In the present study, we aimed to compile and review the available literature from relevant cohort studies assessing whether central adiposity, assessed by WC, is associated with an increased risk of liver cancer. To the best of our knowledge, this study is the first meta-analysis that investigates the relationship between WC and liver cancer; previous studies investigated the relationship between BMI and liver cancer [21, 22], but since BMI has several limitations to show adiposity; WC is a better parameter [23, 24]. The analysis, which included data from 5 cohort studies with 2,547,188 participants, revealed that participants falling within the highest WC category were at significantly higher risk of having a diagnosis of liver cancer than those in the lowest category. Moreover, a subset analysis of nearly 1 million participants uncovered a significant linear dose-response relationship between continuous WC and the risk of liver cancer.

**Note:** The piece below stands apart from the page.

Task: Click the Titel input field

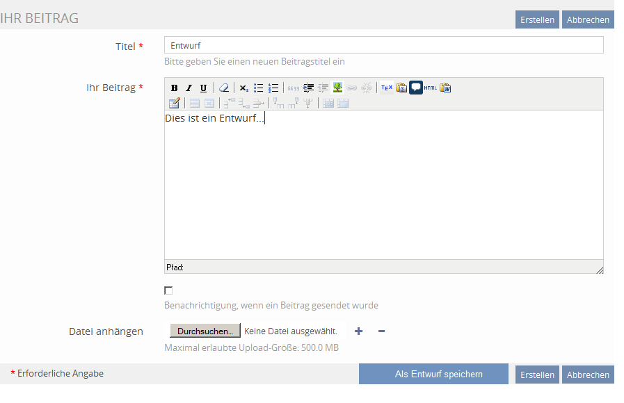Action: (x=383, y=45)
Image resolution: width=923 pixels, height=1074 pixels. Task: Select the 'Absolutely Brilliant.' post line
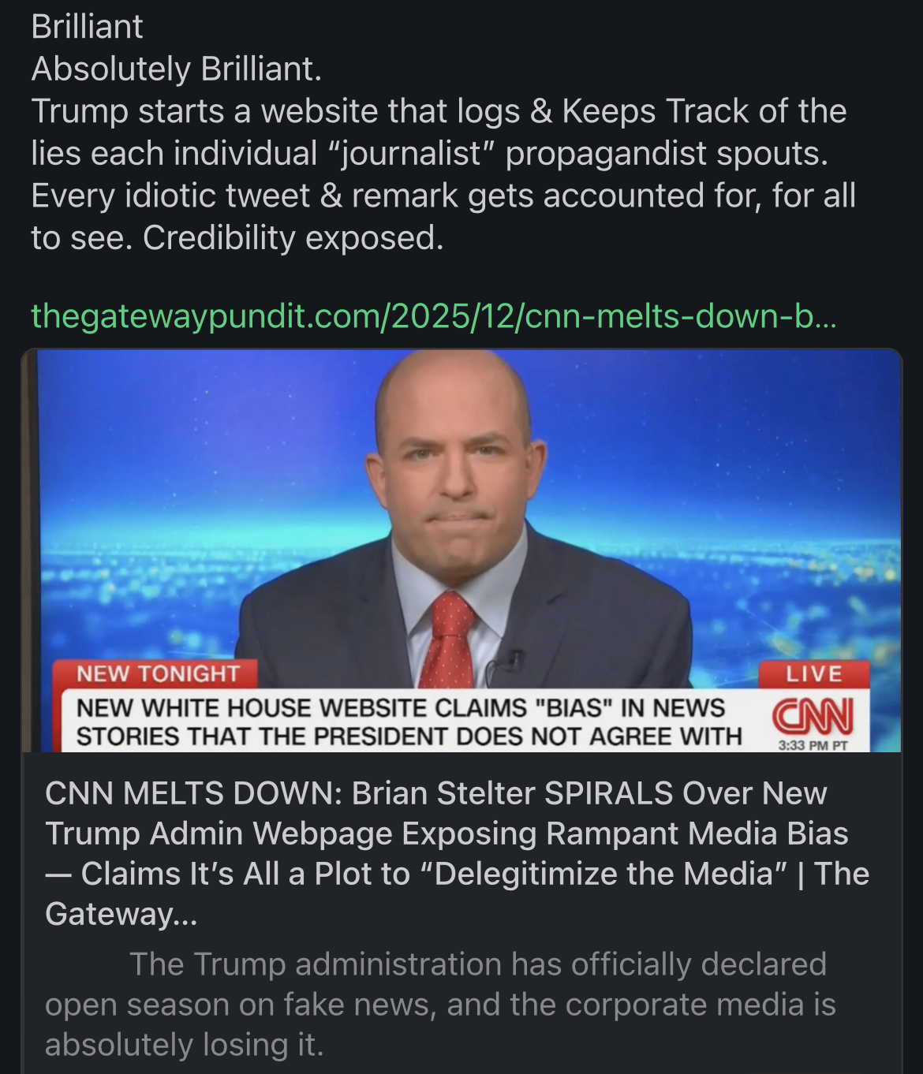point(177,69)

Both in terms of the global scale and the resistance to intervention, obesity and its related sequelae represent one of the greatest public health challenges of the 21st century [25]. In addition to the dysfunctions related to the metabolic syndrome and increased central adiposity, such as insulin resistance, dyslipidemia, and hypertension, the obese phenotype also carries with it an elevated risk of several types of malignancies from breast to colon cancer [26, 27]. In line with this, the burden of liver cancer has also increased concomitant with the rising obesity rates from 1975 to 2012 [28]. As mentioned above, the increasing incidence of liver cancer makes it uniquely fatal in nature, with previous estimates ranking it as the second leading cause of cancer-related death globally [29]. At the center of this relationship lies the pathogenesis of nonalcoholic fatty liver disease and nonalcoholic steatohepatitis, which represent 2 stages of hepatic dysfunction leading to irreversible liver cirrhosis and ultimately hepatocellular carcinoma, which accounts for 85–90% of primary liver cancers [30]. This process is in part driven by Western-style dietary intake and lifestyle impairments. Therefore, several meta-analyses have demonstrated a clear association between liver cancer and BMI, which follows a nonlinear dose-response [22, 31, 32]. However, only relatively recently, WC, a parameter which represents central or abdominal obesity more closely, has attracted attention as a predictor of liver cancer.

Indeed, central obesity has been found to be a major independent risk factor in the development of a range of cardiometabolic conditions [33]. Although BMI remains the traditional method applied to assess obesity in the clinic, its relevance to obesity-related health risks is highly disputable. In fact, one observational study of nearly 15,000 NHANES III participants found that WC clearly outperformed BMI in predicting hypertension, dyslipidemia, and the metabolic syndrome [23]. Indeed, this characteristic has been confirmed in several other demographic groups, e.g., postmenopausal women [34].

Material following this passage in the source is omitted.